作品もまた、「好き」であることと「優れた」ことはイコールである必要はない。どんな作品でも受け取り方次第で容認できない点もあろう。

例えば、私が絶賛した『Fallout 4』。本作の90%までは客観的に「優れた」作品と言えるけど、10%は主観的な「好み」に依存すると言わざるをえない。

逆に、『The Order 1886』は客観的に見ても駄作と言わざるをえないけれど、私はこの世界観が大好きで、酷評の世論とは裏腹に好みの一本だ。

 

批判が注目を浴びるのは、作品に関心がないから

f:id:arcadia11:20161209214208j:plain

それでも尚、「批判」というのは、その性質からして既に叩かれやすく、叩きのために今のネット環境では明確に批判的な意見が萎縮しているのが現状だ。

では「批判」とは何だろうか。これは結局、一つの意見、一つの言葉に過ぎないはずではないだろうか。

批判というだけで、ネガティブで、攻撃的だと考えられてはいないだろうか。だが元を辿れば、賞賛も批判も、一人の人間の意見に過ぎない。その性質は限りなく近いのである。

 

にも関わらず、批判が叩かれる理由は、そもそも人間が意見の相違を(全く)認める気がないからだ。

*1

いわんや、同じ意見ばかり集めるなら、肯定的でポジティブな意見の方が、集まりやすいのも事実。

結局は、作品の名誉などどうでもよく、ただ安心するコミュニティを欲する心が、批判を萎縮させているに過ぎない。

『FF13』や『COD:IW』などは、逆にネガティブなコメントだけ溢れていることからも、この点は裏付けられる。

結局、人間、というかオタクは、作品の良し悪しなどより、同じ趣味同じ意見で馴れ合いたいだけなのではないか。

 

「批判はマイノリティの権利だ」と言うわけでない。確かに、根拠が欠けたり理屈に誤りのある批判は批判されるべきだろう。だが、実際には根拠が欠けたり理屈に誤りのある「賞賛」は、批判されることはまずない。

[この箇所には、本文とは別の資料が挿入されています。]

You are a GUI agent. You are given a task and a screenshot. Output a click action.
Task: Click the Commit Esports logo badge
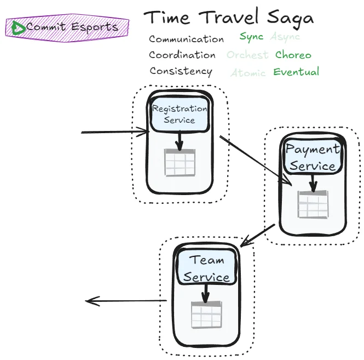pos(67,27)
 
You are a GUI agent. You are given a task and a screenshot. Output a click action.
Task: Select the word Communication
pos(186,39)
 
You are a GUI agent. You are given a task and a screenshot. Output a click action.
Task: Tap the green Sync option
pos(251,37)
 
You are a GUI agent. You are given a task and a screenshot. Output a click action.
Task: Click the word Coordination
pos(182,55)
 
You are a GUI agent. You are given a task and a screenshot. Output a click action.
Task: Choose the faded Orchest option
pos(247,55)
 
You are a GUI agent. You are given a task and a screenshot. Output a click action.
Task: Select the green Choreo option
pos(293,55)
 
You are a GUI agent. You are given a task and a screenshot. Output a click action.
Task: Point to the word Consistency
pos(181,71)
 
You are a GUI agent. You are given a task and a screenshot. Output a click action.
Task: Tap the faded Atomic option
pos(248,73)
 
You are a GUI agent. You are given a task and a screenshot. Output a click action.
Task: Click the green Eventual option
pos(296,72)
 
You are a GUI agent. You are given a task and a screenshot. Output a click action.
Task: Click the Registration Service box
pos(180,115)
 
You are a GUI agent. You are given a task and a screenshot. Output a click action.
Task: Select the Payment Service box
pos(313,157)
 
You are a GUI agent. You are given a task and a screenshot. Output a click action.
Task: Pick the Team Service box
pos(206,268)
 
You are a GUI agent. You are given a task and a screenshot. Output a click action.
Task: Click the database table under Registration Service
pos(180,162)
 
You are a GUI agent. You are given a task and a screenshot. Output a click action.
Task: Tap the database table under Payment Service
pos(312,204)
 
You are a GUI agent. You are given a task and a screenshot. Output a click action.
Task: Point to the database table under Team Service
pos(205,315)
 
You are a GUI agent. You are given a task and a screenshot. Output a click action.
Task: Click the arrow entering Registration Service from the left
pos(115,132)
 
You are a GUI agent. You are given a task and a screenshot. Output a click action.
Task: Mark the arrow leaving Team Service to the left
pos(126,300)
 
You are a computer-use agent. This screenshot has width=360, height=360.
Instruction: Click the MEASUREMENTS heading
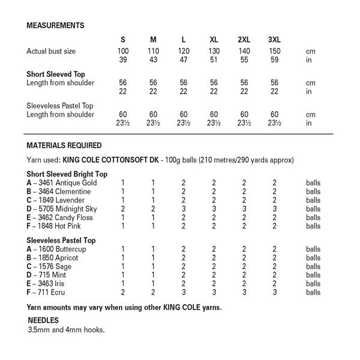(55, 25)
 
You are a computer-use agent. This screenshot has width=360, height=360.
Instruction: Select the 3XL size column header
(274, 40)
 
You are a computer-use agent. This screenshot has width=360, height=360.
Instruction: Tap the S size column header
(123, 40)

ある時、『スプラトゥーン』が全盛期だった時、「色覚異常者へのオプションがある」だけで賛美されたが、大抵のゲーマーなら知る通り、その程度のオプションは10年前から標準装備になっている。

これでは、純粋に作品の関心があり、馴れ合いはどうでもいい市民が、狂信的で攻撃的な一部のオタクの暴力に屈する。面白い感想が消えて、似たような感想に統一される。それでいいのだろうか。

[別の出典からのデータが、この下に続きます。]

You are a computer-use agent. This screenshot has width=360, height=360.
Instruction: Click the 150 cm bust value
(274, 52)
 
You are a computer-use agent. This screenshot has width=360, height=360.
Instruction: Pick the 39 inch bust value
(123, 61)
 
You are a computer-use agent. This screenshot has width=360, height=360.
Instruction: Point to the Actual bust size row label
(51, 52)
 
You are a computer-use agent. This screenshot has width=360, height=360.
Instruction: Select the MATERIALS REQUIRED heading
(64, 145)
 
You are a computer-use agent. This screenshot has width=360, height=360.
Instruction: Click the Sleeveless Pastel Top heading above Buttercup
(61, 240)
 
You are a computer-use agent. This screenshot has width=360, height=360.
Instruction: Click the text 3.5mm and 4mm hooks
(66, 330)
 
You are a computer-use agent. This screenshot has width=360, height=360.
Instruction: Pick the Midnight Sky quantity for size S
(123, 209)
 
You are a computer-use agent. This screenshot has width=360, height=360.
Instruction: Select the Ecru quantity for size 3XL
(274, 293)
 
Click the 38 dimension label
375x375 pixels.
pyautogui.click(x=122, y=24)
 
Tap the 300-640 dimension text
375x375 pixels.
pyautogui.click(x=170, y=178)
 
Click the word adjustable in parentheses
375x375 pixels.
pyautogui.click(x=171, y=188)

研究によって「炎上」は実際一部の人間が引き起こしているだけ、ということが明らかになったことからもわかるように、「批判への圧力」も同じようなものだと思う。

 

作品を通したファシスト党が、自由な議論を萎縮させる

f:id:arcadia11:20161209214449j:plain

先に言うと、私は私自身に自由な批評をさせろ、と言ってるわけでない。このブログを読んでる人間など限られているし、その状態で感情的な攻撃を受けようと、端から切って捨てている。

だが、私は、作品に関心があるからネットを利用する。私は「読み手」としてユニークな感想が消えて、退屈なノイズが残ることが惜しい。

 

そうしたノイズばかり増やし、「作品の礼賛」を通じて仮初の仲間を作り、そのオタク仲間という蓑を着て、実際にやりたいことは他人を殴りたいだけ。

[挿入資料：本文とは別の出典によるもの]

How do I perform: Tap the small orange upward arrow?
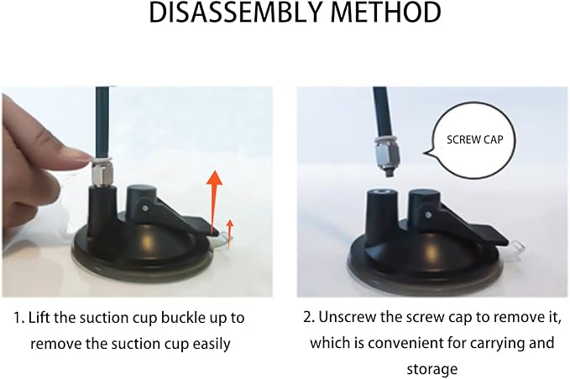[x=229, y=234]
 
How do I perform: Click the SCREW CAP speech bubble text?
[x=475, y=140]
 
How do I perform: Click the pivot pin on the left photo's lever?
[x=145, y=209]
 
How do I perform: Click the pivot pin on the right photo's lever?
[x=429, y=215]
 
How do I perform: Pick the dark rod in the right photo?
[x=382, y=112]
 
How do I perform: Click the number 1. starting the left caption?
[x=19, y=319]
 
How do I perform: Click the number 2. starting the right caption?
[x=309, y=318]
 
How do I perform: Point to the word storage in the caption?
[x=432, y=370]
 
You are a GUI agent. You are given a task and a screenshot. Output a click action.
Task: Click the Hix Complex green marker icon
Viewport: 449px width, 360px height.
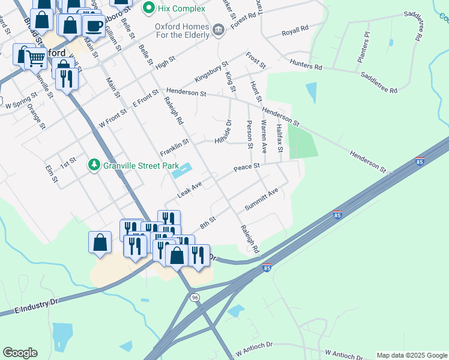147,9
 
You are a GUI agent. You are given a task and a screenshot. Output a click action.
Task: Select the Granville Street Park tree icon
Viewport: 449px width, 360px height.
94,164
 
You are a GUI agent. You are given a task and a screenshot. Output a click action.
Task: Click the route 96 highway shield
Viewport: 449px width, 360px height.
194,298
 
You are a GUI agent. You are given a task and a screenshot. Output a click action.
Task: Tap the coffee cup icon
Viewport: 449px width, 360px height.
93,26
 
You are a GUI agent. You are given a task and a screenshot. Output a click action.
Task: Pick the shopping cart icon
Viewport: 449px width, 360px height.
36,58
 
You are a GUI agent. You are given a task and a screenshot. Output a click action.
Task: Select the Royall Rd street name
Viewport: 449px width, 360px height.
295,28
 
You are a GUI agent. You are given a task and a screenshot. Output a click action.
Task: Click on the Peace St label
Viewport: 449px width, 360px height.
247,166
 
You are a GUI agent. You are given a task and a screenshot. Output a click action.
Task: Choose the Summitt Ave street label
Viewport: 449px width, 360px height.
262,200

私はそういう人間が、大手を振ってネットに居座り、善良かつ賢明なファンたちの意見を封じ込めていることが、腹立たしい。

そういう人間がファシスト国家を作って、ネットという有意義な場所を占拠する、数少ないゲームコミュニティを圧迫することを許さないってのが、とても惜しいと思う、

 

 

*1:確かに、その気持はわからないでもない。SNSを利用する層は広いし、私自身も色々と呆気に取られた経験もあり、全て認める必要もないと思う。問題は方向性が異なっただけでも批判の対象になる点である。